1940 Middleton and Prestwich by-election
The Middleton and Prestwich by-election, 1940 was held for the Middleton and Prestwich constituency on 22 May 1940.
The by-election was held during World War II, and five of the largest political parties – Conservative, Labour, Liberal, National Labour and National Liberal agreed to an electoral pact not to contest any by-elections in seats held by any of the other parties.
The British Union of Fascists (BUF) had contested several recent by-elections, receiving very few votes. During the mid-1930s, the group had been able to organise sizeable demonstrations, but anti-fascist activity and the banning of political uniforms by the Public Order Act 1936 had hit the group hard. The BUF's main message was to call for immediate peace and a pact with the Axis powers; during the "phoney war" period this message had been received calmly. The British Union selected Frederick Haslam, who was 43 years old and working as an engineering designer. Haslam had served in France and Palestine during World War I and had won the Military Medal when fighting on the Somme.
However, by the time that the Middleton and Prestwich campaign started, the British Army was fighting the Germans in Norway; on 9 May, the Germans invaded France through the Low Countries. The sudden escalation in the war made the BUF seem like fifth columnists, and the seizure of power in Norway by Vidkun Quisling was a matter of extreme concern because Quisling's career was superficially similar to that of Oswald Mosley. When Mosley spoke in Middleton and Prestwich, missiles were thrown at him and people tried to hit him. The British government was also preparing to make the BUF illegal under wartime powers, and arrested several Fascist activists in the run-up to the election.

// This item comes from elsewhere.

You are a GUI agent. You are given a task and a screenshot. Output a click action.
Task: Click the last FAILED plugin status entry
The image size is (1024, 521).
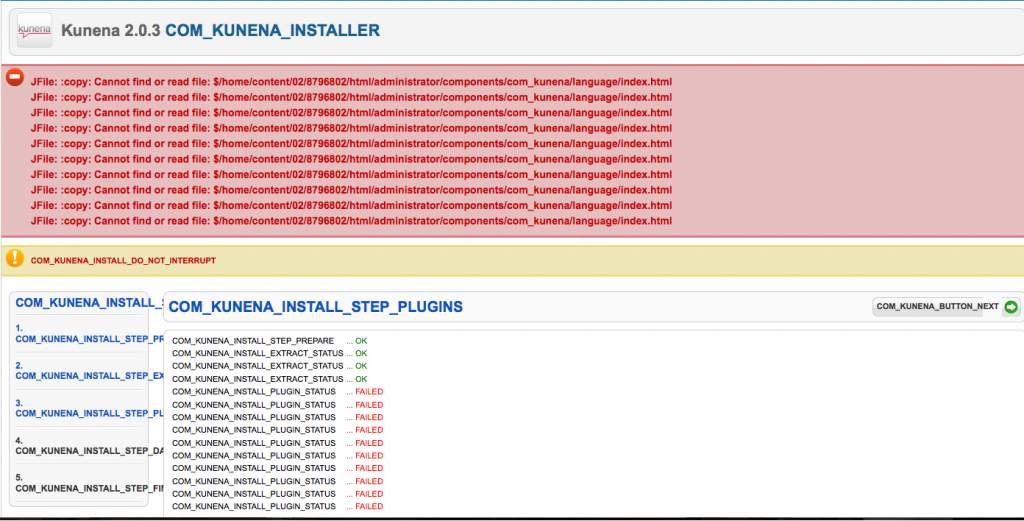click(x=369, y=507)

Nairne Stewart Sandeman had held the seat for the Conservative Party since the 1923 general election, and had won more than 60% of the vote in the 1935 general election against a Labour Party challenge. The party chose Ernest Gates to contest the by-election. With only Fascist opposition, the election was expected to be an easy win for Gates.
Gates won resoundingly, with 98.7% of the votes cast and a 97.4% majority: an all-time record for any contested UK parliamentary by-election, and the largest majority in any parliamentary election since East Kerry in the 1885 general election.
The BUF was banned the day after the election, and its remaining leaders interned.
|British Union of Fascists||Frederick Haslam||418||1.3||N/A|
- "Another By-Election Fight". Action. 2 May 1940. p. 1.
- F. W. S. Craig, Chronology of British Parliamentary By-elections, 1833-1987
- Z. Yaakov Wise, Fascism in Manchester (Centre for Jewish Studies)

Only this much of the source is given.